Assigning Access Profiles

Consider a container named Windows Servers, located in the Root Container (Root Container / Windows Servers), which holds several Windows-based servers. You want to allow all members of the Windows DevOps group to access these servers.

1. Login with an Administrator user.
2. Navigate to this Windows Server container and open the menu: Manage > Access Profiles.
3. Click Add.
4. In the Add Access Profile form, complete the following:
   • Asset: Confirm the correct asset is selected (in this example, the container Windows Servers).
   • User or Group: Select the Windows DevOps group from the appropriate directory.
   • Name: Choose the appropriate Access Profile. If no suitable profile exists, you may use a default or create a new one, as described in the Access Profile article.
5. Click Save to complete the assignment.
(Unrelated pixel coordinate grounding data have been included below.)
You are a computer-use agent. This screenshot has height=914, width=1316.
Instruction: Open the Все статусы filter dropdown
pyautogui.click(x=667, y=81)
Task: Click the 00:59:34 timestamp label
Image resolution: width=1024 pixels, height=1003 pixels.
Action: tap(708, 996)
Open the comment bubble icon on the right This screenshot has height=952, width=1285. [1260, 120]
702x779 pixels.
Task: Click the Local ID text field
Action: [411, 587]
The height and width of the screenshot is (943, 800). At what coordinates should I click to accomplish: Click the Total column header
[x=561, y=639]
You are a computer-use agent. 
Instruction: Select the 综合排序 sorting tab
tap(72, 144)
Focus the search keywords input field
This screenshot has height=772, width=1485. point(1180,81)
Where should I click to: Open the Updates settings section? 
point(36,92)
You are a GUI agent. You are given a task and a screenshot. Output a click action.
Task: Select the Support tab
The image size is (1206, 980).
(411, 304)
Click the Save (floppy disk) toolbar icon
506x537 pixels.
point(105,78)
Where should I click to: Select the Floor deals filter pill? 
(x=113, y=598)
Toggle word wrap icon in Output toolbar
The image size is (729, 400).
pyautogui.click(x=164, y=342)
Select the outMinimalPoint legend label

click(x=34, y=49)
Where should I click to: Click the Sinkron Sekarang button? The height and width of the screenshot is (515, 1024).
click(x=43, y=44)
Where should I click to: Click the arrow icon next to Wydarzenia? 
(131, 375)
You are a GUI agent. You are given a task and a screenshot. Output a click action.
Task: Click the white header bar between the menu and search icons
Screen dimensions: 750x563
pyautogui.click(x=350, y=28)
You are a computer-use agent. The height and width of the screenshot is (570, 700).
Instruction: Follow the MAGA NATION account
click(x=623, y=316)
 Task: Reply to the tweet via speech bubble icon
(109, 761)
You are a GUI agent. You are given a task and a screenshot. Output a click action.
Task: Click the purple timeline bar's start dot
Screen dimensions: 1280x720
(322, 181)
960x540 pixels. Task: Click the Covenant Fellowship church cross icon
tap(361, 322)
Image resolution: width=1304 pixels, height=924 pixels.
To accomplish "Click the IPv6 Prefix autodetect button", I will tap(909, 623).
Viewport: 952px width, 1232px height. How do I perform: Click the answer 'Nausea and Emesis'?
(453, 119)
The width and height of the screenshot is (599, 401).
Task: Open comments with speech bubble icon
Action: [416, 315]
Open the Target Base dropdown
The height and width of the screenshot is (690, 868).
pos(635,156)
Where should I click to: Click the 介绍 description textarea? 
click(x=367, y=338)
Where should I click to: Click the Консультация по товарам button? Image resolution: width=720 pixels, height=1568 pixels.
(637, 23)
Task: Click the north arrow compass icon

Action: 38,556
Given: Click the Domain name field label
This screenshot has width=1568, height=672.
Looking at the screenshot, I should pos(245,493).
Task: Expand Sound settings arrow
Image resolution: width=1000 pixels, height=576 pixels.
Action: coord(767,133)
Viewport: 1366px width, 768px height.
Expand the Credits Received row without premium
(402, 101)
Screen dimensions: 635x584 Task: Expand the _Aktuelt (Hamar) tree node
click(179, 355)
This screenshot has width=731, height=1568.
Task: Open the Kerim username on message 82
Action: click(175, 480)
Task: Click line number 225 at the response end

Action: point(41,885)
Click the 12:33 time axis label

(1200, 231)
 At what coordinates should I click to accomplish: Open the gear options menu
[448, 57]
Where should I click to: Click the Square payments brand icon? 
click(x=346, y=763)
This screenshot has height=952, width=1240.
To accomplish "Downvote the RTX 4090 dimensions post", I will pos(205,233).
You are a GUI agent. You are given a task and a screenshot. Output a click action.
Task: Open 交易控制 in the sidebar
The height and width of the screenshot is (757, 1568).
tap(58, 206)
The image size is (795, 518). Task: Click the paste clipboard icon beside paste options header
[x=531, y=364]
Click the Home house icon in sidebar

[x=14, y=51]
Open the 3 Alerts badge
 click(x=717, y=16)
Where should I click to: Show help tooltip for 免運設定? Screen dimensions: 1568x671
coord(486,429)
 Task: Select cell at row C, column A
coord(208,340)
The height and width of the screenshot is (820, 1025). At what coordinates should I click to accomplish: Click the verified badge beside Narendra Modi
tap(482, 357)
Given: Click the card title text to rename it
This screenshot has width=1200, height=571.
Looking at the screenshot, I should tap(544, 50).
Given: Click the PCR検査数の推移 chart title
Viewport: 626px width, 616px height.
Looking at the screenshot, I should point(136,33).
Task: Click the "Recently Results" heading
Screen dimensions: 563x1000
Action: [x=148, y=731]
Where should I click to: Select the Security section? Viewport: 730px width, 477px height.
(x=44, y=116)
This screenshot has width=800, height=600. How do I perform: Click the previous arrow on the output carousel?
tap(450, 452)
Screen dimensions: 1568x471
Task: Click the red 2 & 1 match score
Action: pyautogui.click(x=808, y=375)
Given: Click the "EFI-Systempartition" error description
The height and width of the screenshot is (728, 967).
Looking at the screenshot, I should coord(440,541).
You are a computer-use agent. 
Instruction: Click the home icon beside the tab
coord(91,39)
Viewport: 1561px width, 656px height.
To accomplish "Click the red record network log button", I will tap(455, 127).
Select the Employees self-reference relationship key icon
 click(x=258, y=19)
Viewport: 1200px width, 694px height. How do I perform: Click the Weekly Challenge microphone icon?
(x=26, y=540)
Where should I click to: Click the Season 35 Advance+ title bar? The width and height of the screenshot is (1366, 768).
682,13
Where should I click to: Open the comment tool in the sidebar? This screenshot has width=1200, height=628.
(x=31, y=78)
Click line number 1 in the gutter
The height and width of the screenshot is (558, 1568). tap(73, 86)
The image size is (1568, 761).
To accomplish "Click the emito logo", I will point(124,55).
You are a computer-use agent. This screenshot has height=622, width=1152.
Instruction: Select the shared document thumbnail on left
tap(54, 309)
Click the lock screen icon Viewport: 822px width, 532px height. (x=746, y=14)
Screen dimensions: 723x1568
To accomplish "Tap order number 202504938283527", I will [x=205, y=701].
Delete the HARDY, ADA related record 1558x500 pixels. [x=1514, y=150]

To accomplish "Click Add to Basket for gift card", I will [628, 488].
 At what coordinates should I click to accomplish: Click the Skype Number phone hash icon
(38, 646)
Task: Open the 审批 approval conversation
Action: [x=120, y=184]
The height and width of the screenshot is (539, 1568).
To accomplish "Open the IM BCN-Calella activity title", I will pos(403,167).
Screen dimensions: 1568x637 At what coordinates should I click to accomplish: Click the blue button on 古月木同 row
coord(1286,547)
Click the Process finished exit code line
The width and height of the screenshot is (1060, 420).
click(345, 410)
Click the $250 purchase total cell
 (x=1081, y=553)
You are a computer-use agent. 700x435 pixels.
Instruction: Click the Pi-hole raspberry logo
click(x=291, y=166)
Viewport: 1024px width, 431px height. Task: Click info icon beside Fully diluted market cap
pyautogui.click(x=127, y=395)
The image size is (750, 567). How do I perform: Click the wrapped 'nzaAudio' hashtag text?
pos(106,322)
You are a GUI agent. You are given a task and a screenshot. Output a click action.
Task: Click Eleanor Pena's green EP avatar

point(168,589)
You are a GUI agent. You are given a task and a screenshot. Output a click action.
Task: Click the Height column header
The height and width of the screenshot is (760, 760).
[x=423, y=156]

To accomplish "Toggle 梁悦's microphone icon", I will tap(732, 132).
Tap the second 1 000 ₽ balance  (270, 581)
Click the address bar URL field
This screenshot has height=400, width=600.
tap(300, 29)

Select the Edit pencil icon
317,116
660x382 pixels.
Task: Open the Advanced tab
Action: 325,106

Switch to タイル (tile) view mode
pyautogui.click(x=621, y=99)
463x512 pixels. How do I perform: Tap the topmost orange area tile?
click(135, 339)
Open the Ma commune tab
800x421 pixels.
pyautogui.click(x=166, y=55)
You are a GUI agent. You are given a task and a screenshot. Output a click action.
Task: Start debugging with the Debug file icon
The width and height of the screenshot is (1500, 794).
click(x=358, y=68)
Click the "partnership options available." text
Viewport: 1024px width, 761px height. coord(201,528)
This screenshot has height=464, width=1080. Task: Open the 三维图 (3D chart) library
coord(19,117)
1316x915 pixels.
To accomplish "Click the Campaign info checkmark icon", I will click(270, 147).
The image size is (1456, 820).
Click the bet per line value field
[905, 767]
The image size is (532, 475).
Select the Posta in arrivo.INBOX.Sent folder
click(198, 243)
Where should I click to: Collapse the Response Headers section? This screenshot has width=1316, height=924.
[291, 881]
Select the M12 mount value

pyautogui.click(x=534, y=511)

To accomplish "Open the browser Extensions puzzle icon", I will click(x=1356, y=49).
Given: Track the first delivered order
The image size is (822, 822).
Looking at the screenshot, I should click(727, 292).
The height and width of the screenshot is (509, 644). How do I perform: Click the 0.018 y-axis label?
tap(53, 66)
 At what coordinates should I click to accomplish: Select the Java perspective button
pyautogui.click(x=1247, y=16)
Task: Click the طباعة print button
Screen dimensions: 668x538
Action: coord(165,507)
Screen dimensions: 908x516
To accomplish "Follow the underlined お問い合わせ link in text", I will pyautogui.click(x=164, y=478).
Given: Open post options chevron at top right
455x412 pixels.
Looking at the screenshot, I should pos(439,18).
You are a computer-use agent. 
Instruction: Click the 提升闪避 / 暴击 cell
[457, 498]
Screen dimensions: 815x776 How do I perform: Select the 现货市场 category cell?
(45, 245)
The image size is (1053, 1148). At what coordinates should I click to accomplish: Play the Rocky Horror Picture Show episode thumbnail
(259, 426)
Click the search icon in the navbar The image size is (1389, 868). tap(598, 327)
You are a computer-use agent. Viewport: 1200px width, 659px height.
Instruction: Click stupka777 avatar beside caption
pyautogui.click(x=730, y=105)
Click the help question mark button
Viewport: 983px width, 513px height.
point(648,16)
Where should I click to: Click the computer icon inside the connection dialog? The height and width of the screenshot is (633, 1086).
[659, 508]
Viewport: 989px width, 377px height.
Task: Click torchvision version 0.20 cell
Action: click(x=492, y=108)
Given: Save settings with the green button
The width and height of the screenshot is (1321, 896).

Once saved, the Access Profile appears in the asset’s Access Profiles list with a status of Enabled. You can use the Actions menu to Edit, Disable, or Delete any Access Profile directly assigned to this asset.

To verify the Access Profile has been applied correctly, log in as a user assigned to it, navigate to the Windows Servers container, select a child asset, and confirm the Access button is visible. Clicking Access will open the Session Launcher, where the user can review settings, enter an MFA token if required, and initiate the session.

Access Profile Inheritance

Access Profiles are inherited from parent containers to their child assets (either assets or sub-containers). This simplifies profile management, but exceptions may be necessary in some cases.

Continuing with the previous example, when viewing a child asset within the Windows Servers container, the assigned Access Profile appears in italicized font, indicating it is inherited from a parent container. Inherited profiles cannot be edited or deleted at the child level; the only available action is to Disable them. When an inherited profile is disabled, it appears with strike-through formatting, indicating it is no longer active on that specific child asset. Disabling an inherited profile prevents the assigned users or groups from accessing that asset, but it does not affect access on the parent container or other child assets where the profile remains enabled.

To assign access to a different user or group specifically for a child asset, use the Add button on that asset’s Access Profiles page. This creates a direct, unique profile assignment that applies only to the selected asset (shown in regular font). If the child asset is itself a sub-container, this new assignment is then inherited by all of its children.

To Edit or Delete an inherited Access Profile, you must modify it from the parent container where it was originally assigned. This may require navigating several levels up the container hierarchy.